The company said that meeting those conditions would require a “significant and rapid and currently unanticipated improvement” in business conditions.

Pyxus rises

Meanwhile, tobacco name Pyxus’ issues were seen rising, market sources said.

The 9 7/8% notes due 2021 tacked on 4½ points to close at 13½ bid. The 8½% notes due 2021 improved by 3 points to close at 93 bid.
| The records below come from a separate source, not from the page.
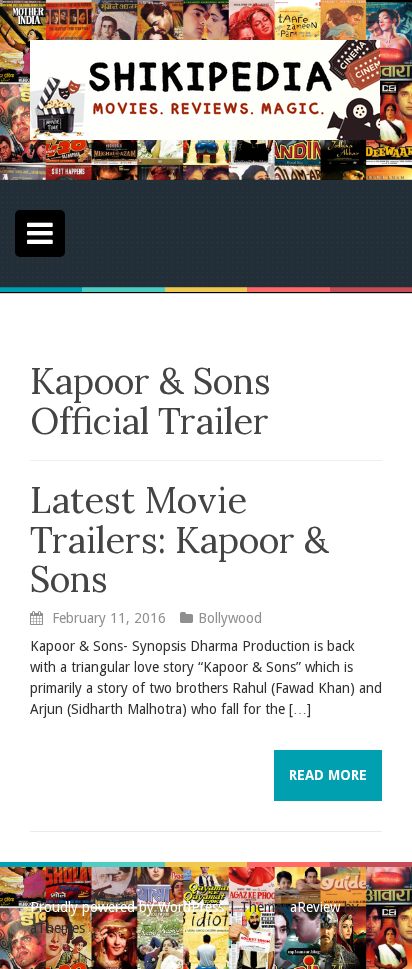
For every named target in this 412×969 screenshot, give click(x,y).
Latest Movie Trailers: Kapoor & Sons (179, 539)
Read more (328, 775)
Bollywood (230, 618)
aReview (315, 907)
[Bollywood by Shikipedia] (205, 89)
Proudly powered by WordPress (127, 907)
Before the market opened on Monday, the Morrisville, N.C.-based tobacco products producer announced that it and its Alliance One International, LLC, Alliance One North America, LLC, Alliance One Specialty Products, LLC and GSP Properties, LLC subsidiaries made a pre-packaged Chapter 11 bankruptcy filing, Prospect News reported.

The company entered into a restructuring support agreement with holders of more than 92% in principal amount of its first-lien notes and more than 67% in principal amount of its second-lien notes.
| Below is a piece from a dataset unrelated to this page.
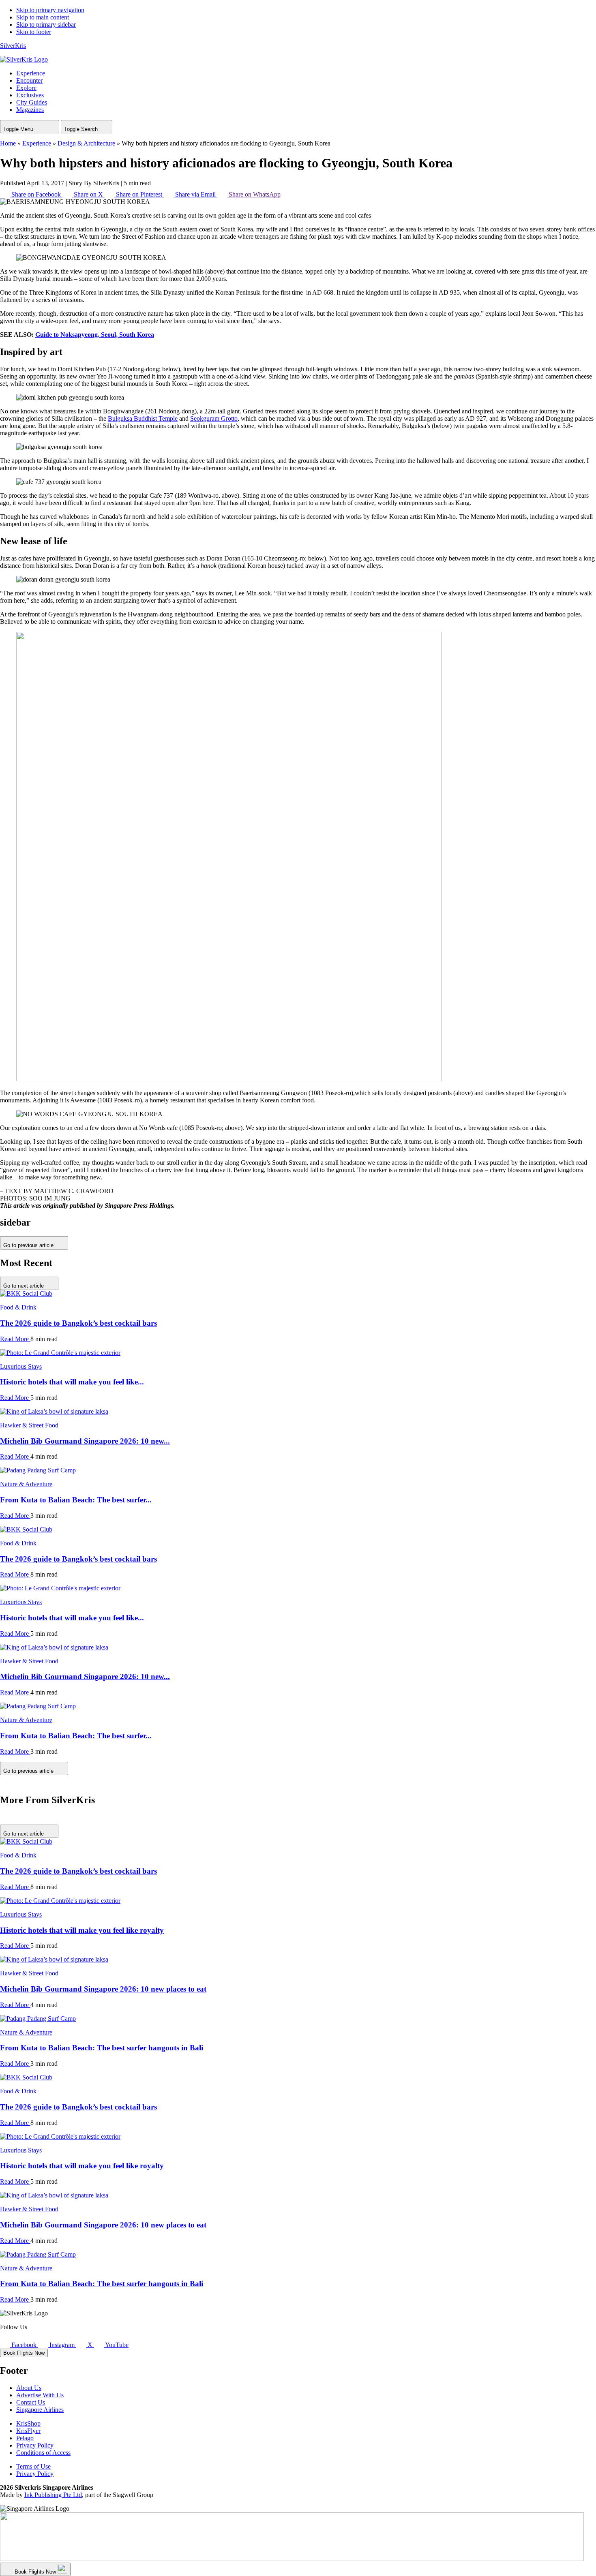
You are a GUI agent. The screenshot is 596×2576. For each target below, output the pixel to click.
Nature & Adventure (26, 1484)
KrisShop (28, 2423)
Debtor-in-possession financing in the amount of $206.7 million has been secured.

The company hopes to slash its debt by about $400 million.

Airlines eyed

In the air travel space, United Airlines’ paper diverged, traders said.

The 5% senior notes due 2024 shaved off ¼ point to close at 83 bid. The 4¼% senior paper due 2022 garnered ½ point to close at 87½ bid.

News broke on Monday that the Chicago-based airline is raising $5 billion to help weather the coronavirus pandemic, with a majority through emergency economic funding through the federal government.

The company plans to borrow $4.5 billion, backed by its frequent flier program as collateral.

Separately, the company expects to receive about $1 billion in proceeds from a planned common stock sale of 28 million shares.

“The loyalty programs as collateral makes sense,” a trader said. “It would look really bad if airlines started selling planes.”

Fort Worth-based sector peer American Airlines’ notes also saw mixed movements.

The 5% senior notes due 2022 held level at 66 bid. The 3¾% senior notes due 2025 rose 4¼ points to close at 60 bid.

Valaris down

Oil and gas name Valaris’ issues were under pressure, market sources said.

The 5.2% senior notes due 2025 lost 2 points to close at 7 bid. The 7¾% senior notes due 2026 dropped 6¼ points to close at 6¾ bid.

On Monday morning, the London-based contract driller announced that it had elected to skip a $13.5 million interest payment on its 7 3/8% senior notes due 2025.

The nonpayment triggered a 30-day forbearance period, during which it will hold talks with bondholders as it works to grapple with its $6.5 billion debt load.

As of June 12, the company said that it had about $208 million in cash.

Oil futures boosted

As energy futures opened the week with a boost, distressed energy names joined the trend, traders said.

West Texas Intermediate crude oil futures for July delivery gained 86 cents to close the day at $37.12 per barrel.

North Sea Brent crude oil futures for August delivery finished at $39.72 per barrel after a 99 cent bump.

Houston-based independent oil and gas producer Occidental Petroleum’s paper followed futures upward.

The 2.9% senior notes due 2024 pushed up 2 points to close at 85½ bid. The 2.7% senior paper due 2022 grabbed 2¼ points to close at 93¼ bid.

Denver-based producer Whiting Petroleum’s notes also tracked higher.

The 6¼% senior notes due 2023 picked up 1¼ points to close at 18 bid. The 6 5/8% senior notes due 2026 gained ½ point to close at 16½ bid.

Antero Resources, another Denver-based producer, saw its issues slide under pressure.

The 5 5/8% senior notes due 2023 slipped ½ point to close at 63 bid.

Party City active

Elsewhere, in the retail sector, Party City’s paper differed in direction, market sources said.

The 6 1/8% senior notes due 2023 closed level at 20 bid. The 6 5/8% senior paper due 2026 gained 1¾ points to close at 20 bid.

On Friday, the Elmsford, N.Y.-based party supplies name released its earnings report for the first quarter.

The company reported a loss per share of 28 cents and revenues of $414 million, both falling short of analyst expectations.

Like many others in the retail space, the company has seen increased pressure as the pandemic forced it to temporarily shutter retail locations.

Last month, a transaction support agreement was struck to exchange senior notes and reduce its balance sheet by about $450 million.